Letícia assentiu e se serviu de café. A cada gole, sentia um estranho vazio sendo preenchido lentamente. Não era fome. Era necessidade de controle. De criar alguma normalidade em meio ao absurdo.

— Posso te mostrar o escritório hoje, se quiser — Célia ofereceu. — Ou a ala de hóspedes. É um espaço mais calmo, fica no fundo da casa. Quase ninguém vai lá.

Letícia pensou por um instante.

— Quero ver o jardim da estufa.

Célia a olhou com surpresa discreta.

— Não é um lugar que Heitor gosta de mostrar.

— Justamente por isso — Letícia respondeu, bebendo o último gole do café com um sorriso contido.

O jardim da estufa ficava nos fundos, cercado por um muro de heras antigas e uma pequena estufa de vidro em formato octogonal. Era como um relicário esquecido. As plantas estavam bem cuidadas, mas o lugar tinha o silêncio de algo que havia sido deixado de lado há muito tempo.

Letícia entrou devagar. Lá dentro, o ar era mais quente, mais úmido, e o cheiro de terra molhada se misturava ao perfume das orquídeas, das violetas e das pequenas flores silvestres que cresciam em vasos de barro.

No centro, um banco de ferro coberto por um cobertor dobrado. Ela sentou-se ali, observando os detalhes.

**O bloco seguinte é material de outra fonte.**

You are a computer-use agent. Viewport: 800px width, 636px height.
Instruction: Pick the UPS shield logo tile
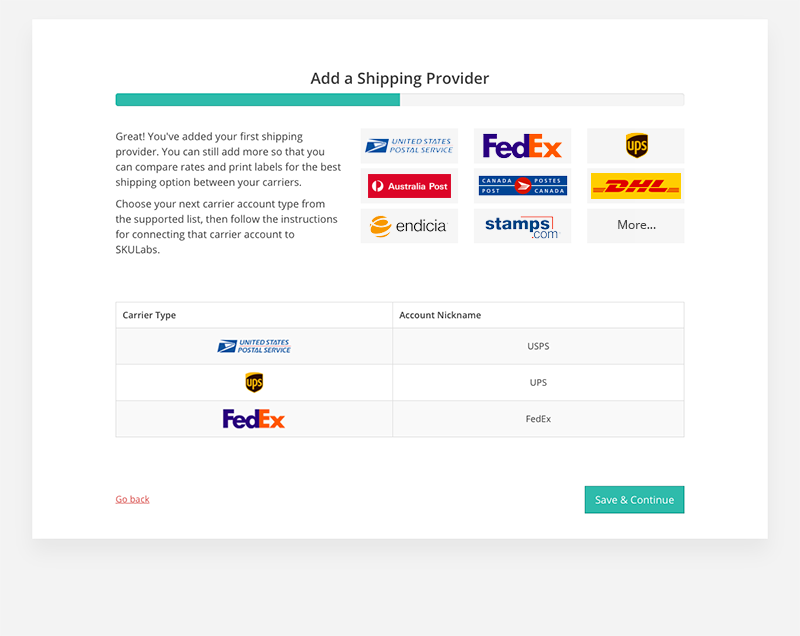click(636, 146)
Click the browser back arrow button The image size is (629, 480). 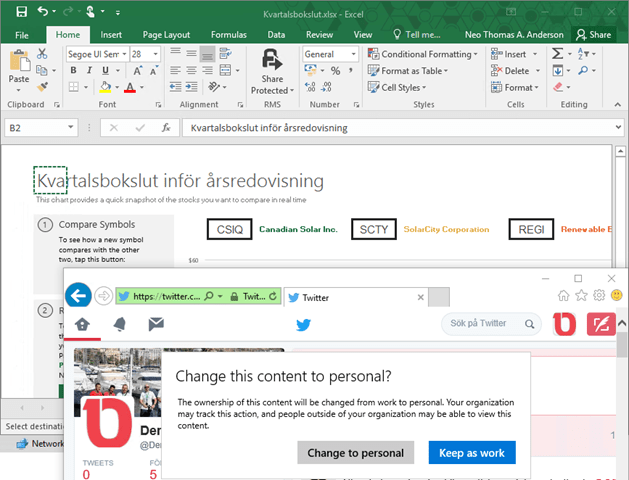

Uma pequena mesa com livros de jardinagem antigos, ferramentas organizadas com perfeição, potes com sementes rotuladas à mão.

— Ele vem aqui? — perguntou, quase num sussurro.

— Não há anos — respondeu Célia, parada à porta. — Era o lugar preferido da mãe dele. Ela cuidava de cada flor com as próprias mãos. Depois que morreu, Heitor trancou a estufa por meses. Só reabriu porque dona Odete insistiu que a vida precisa de luz.

Letícia olhou ao redor. Era o primeiro lugar naquela casa onde sentia algo parecido com calor. Não físico. Humano.

Ao fim da tarde, ouviu o som dos pneus na entrada. Heitor havia voltado. Ela, que lia na biblioteca, não se mexeu. Queria entender quanto tempo levaria até ele vir procurá-la.

Demorou exatos cinquenta minutos.

Ele apareceu à porta da biblioteca, sem bater.

— Célia me disse que você passou o dia na estufa.

Ela fechou o livro devagar.

— Me disseram que era proibida. Fiquei curiosa.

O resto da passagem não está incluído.